Após o safanão do monstro, eu sacava em bicos de pés a opinião ao espelho do elevador, que era positiva e olhava para o mano achando-o uma ternura angélica.

O fotógrafo era um encenador e compunha as nossas expressões e maneirismos estáticos com impaciência, o que despertava alguma resistência em nós e pouca vontade de sorrir. Até porque tirar retratos não era coisa que se fizesse todos os dias e não se poderia voltar atrás, sofrendo horrores durante um ano inteiro se o cabelo ficasse espetado ou o sorriso a desfazer-se, desbotado. Também nada havia de cómico ou confortável para uns tímidos que éramos! Desesperado, o fotógrafo sugeria um "ééé" duradouro! Eu esperava que ele dissesse "olha o passarinho", que me iria soltar um riso convulsivo, mas os fotógrafos modernaços desprezavam esta sua caricatura! Ainda bem que a máquina já não explodia como nós filmes do Charlie Chaplin! 
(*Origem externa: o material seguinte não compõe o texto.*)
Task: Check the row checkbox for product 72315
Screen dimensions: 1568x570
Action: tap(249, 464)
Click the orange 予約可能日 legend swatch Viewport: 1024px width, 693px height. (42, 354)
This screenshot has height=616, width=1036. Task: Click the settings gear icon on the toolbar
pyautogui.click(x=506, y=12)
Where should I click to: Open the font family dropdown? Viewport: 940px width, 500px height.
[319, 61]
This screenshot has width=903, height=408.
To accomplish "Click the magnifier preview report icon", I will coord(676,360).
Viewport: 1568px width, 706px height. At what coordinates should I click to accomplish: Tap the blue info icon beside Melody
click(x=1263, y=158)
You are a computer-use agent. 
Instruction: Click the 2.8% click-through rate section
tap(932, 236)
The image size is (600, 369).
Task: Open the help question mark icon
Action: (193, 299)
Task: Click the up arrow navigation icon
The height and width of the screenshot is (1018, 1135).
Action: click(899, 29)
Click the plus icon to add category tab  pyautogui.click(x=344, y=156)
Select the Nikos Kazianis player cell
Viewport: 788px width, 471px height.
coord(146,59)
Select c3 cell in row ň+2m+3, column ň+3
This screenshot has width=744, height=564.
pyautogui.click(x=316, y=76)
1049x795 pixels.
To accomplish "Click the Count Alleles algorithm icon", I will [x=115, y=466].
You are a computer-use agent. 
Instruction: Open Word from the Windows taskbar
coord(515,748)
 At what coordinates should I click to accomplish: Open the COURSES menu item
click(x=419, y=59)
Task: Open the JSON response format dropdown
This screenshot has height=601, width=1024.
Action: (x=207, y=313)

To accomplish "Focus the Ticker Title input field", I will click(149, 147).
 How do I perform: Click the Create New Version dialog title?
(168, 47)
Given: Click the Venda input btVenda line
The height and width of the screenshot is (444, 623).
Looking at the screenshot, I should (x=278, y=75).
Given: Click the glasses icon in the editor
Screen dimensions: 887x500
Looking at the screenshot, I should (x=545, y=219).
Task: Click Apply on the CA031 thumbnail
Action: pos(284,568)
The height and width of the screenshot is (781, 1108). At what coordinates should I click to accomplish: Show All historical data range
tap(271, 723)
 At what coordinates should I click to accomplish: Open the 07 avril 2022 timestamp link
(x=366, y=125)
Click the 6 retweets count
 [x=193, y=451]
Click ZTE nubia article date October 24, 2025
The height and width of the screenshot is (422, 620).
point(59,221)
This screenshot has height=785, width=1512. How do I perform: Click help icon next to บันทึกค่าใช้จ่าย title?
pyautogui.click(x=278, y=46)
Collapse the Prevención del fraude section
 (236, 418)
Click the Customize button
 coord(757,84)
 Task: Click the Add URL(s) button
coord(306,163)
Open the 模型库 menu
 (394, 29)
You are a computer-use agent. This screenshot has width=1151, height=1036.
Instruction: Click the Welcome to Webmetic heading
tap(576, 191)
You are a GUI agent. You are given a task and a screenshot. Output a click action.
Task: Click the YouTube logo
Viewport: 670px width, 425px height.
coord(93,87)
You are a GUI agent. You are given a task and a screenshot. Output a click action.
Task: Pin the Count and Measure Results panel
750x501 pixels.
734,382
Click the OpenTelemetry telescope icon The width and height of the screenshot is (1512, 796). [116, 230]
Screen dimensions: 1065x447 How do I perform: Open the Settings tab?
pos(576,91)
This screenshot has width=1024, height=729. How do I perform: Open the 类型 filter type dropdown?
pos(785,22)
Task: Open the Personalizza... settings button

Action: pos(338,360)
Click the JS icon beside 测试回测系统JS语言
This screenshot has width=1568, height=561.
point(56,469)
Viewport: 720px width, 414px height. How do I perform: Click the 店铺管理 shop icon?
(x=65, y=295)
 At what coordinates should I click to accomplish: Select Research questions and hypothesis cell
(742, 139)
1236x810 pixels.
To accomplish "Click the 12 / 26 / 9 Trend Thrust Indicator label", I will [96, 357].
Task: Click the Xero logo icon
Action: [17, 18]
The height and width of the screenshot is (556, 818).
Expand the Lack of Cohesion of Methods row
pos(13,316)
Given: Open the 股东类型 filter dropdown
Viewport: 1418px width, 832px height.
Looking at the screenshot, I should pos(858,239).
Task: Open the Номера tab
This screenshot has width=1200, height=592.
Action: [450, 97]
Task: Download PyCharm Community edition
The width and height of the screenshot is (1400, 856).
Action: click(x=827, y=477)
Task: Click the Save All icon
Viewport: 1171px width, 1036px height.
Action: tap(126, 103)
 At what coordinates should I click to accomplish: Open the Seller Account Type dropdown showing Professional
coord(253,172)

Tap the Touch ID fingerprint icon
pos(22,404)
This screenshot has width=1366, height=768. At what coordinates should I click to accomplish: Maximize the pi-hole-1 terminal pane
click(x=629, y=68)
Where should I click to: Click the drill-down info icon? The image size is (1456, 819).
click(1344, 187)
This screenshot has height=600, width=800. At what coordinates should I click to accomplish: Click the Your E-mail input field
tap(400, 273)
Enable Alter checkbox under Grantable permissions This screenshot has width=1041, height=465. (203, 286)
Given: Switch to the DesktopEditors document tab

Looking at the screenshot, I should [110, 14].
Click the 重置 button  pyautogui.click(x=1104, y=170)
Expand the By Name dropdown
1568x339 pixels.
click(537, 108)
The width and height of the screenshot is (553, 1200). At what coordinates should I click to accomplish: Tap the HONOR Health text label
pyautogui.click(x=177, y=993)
A coleção de fotos de amostra que o fotógrafo exibia na montra, com orgulho, produzia emoções dúbias. Por um lado, quem era aquela gente?! Era gente a sério, ou amigos cúmplices do fotógrafo?! Porque tinham sido selecionados? Será que nós teríamos essa honra? Mas quereríamos ficar de amostra para outra gente? Imagina se os colegas da escola também lá fossem? Poderiam começar a gozar! O puxão gentil da mão paterna acabava com as especulações e logo toda a atenção era pouca para caminhar na cidade, sem ser atropelado, sem saltar de susto com alguma buzinadela ou som brusco. A vista da calçada, do alcatrão, com os seus buracos críticos; as pernas dos transeuntes, os sacos que transportavam, eram o mundo visual ao nosso alcance, quando em multidão. Quando mais desanuviado, podíamos apreciar a bela arquitetura lisboeta, às vezes palacetes, estátuas, ou ao longe o castelo, o Cristo Rei, a ponte Salazar... Que fantástico mundo!

Regressávamos de alma plena, cheios de estímulo e com muitas coisas para contar à mãe. A avó metia-se na conversa, que não era com ela!

Depois ficávamos umas semanas a aguardar por receber as fotos e ver se ficámos bonitos, ou, pelo menos, se estávamos imunes à vergonha, pois seria o retrato oficial para a escola, passe do autocarro, para tudo!